Pairing, pair-breaking, and their roles in setting the Tc of cuprate high temperature superconductors
cond-mat.supr-con
/ Authors
T. J. Reber, S. Parham, N. C. Plumb, Y. Cao, H. Li, Z. Sun, Q. Wang, H. Iwasawa, M. Arita, J. S. Wen
and 6 more authors
Z. J. Xu, G. D. Gu, Y. Yoshida, H. Eisaki, G. B. Arnold, D. S. Dessau
/ Abstract
The key ingredients in any superconductor are the Cooper pairs, in which two electrons combine to form a composite boson. In all conventional superconductors the pairing strength alone sets the majority of the physical properties including the superconducting transition temperature T$_c$. In the cuprate high temperature superconductors, no such link has yet been found between the pairing interactions and T$_c$. Using a new variant of photoelectron spectroscopy we measure both the pair-forming ($Δ$) and a self energy/pair-breaking term ($Γ_s$) as a function of sample type and sample temperature, and we make the measurements over a wide range of doping and temperatures within and outside of the pseudogap/competing order doping regimes.
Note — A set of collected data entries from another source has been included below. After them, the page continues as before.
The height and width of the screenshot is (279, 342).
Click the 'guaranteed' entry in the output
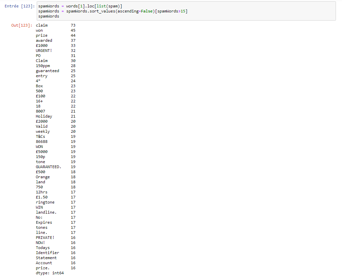click(48, 71)
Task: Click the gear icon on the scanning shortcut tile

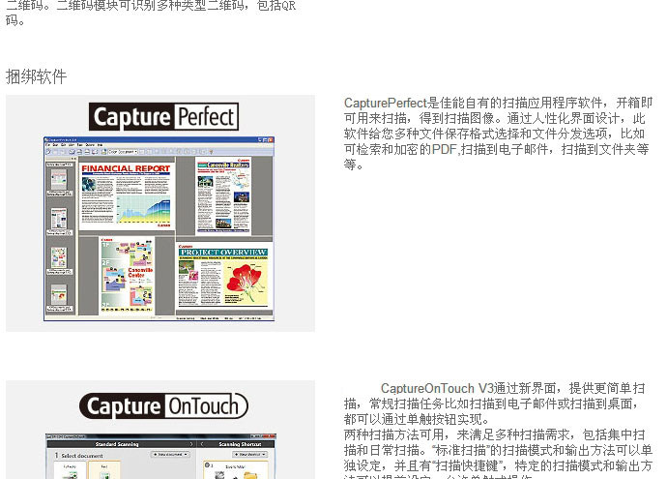Action: (x=207, y=464)
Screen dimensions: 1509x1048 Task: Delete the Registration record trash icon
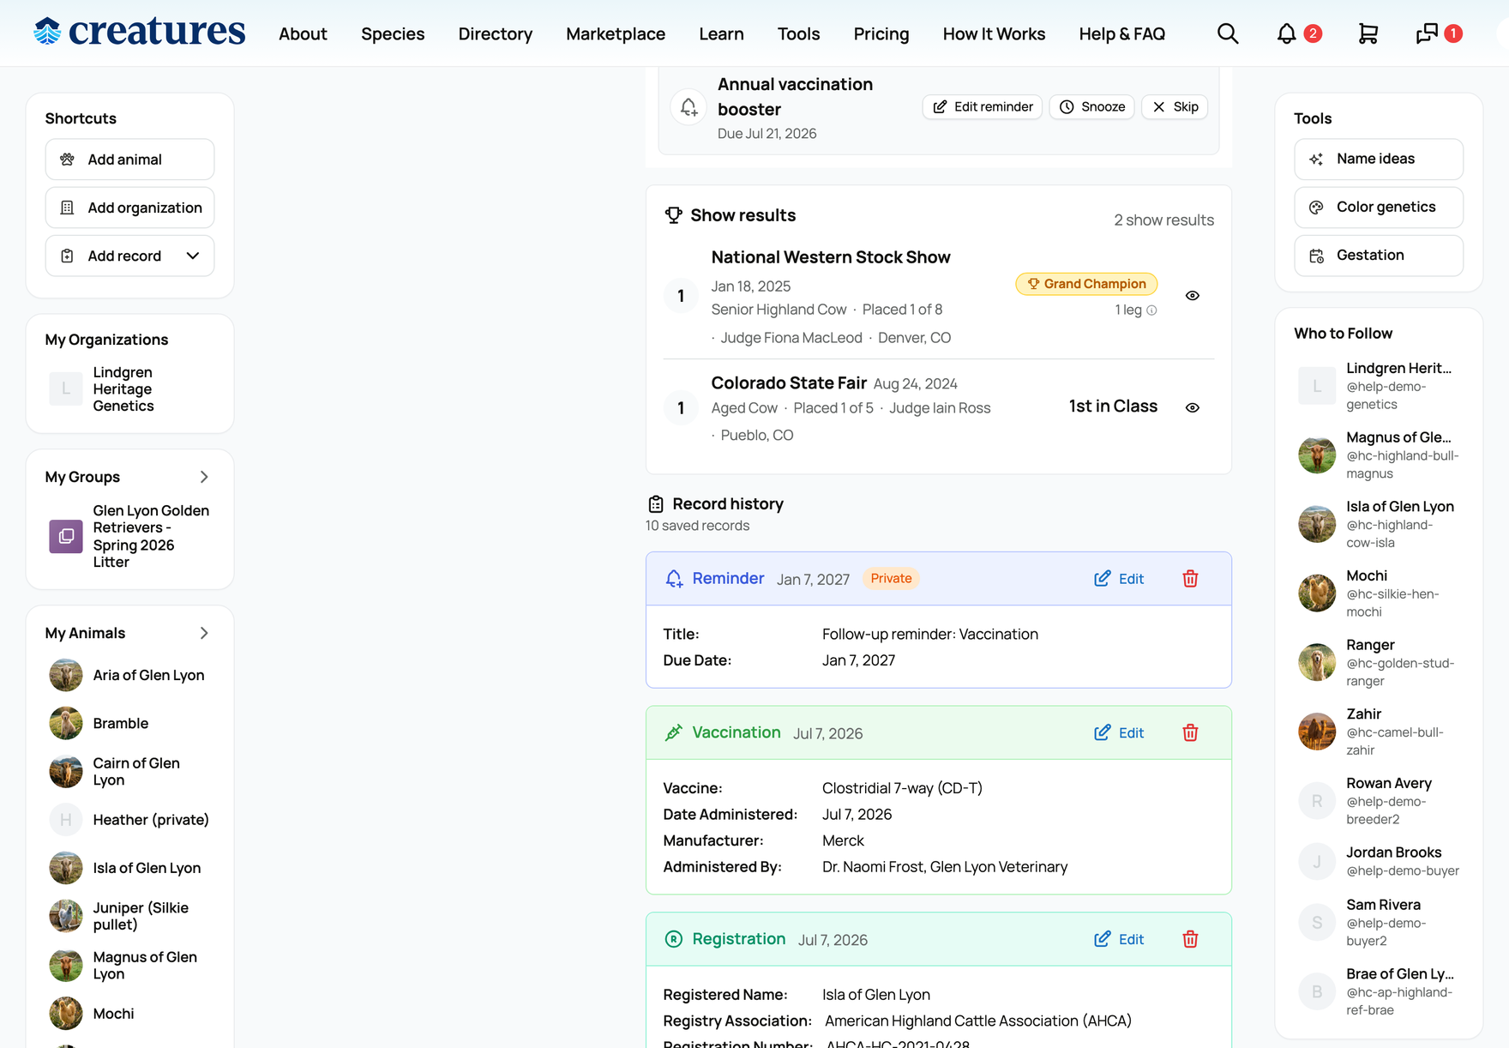1190,939
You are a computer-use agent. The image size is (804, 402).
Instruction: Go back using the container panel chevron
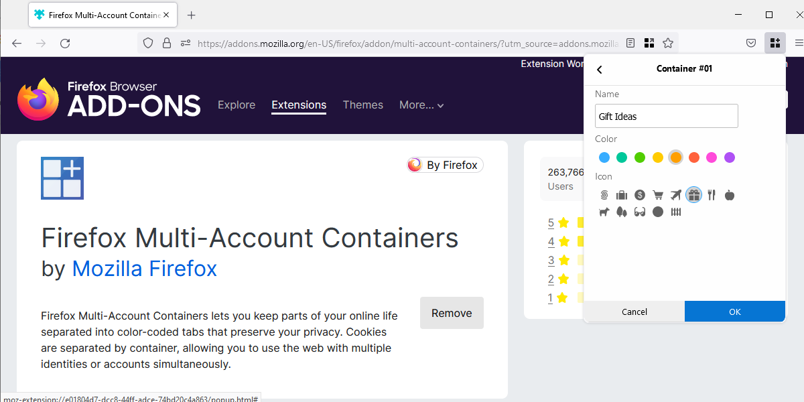600,69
In all cases we find that T$_c$ is approximately set by a crossover between the pair-forming strength $Δ$ and 3 times the self-energy term $Γ_s$ - a new paradigm for superconductivity. In addition to departing from conventional superconductivity in which the pairing alone sets T$_c$, these results indicate the zero-order importance of the near-nodal self-energy effects compared to competing order/pseudogap effects.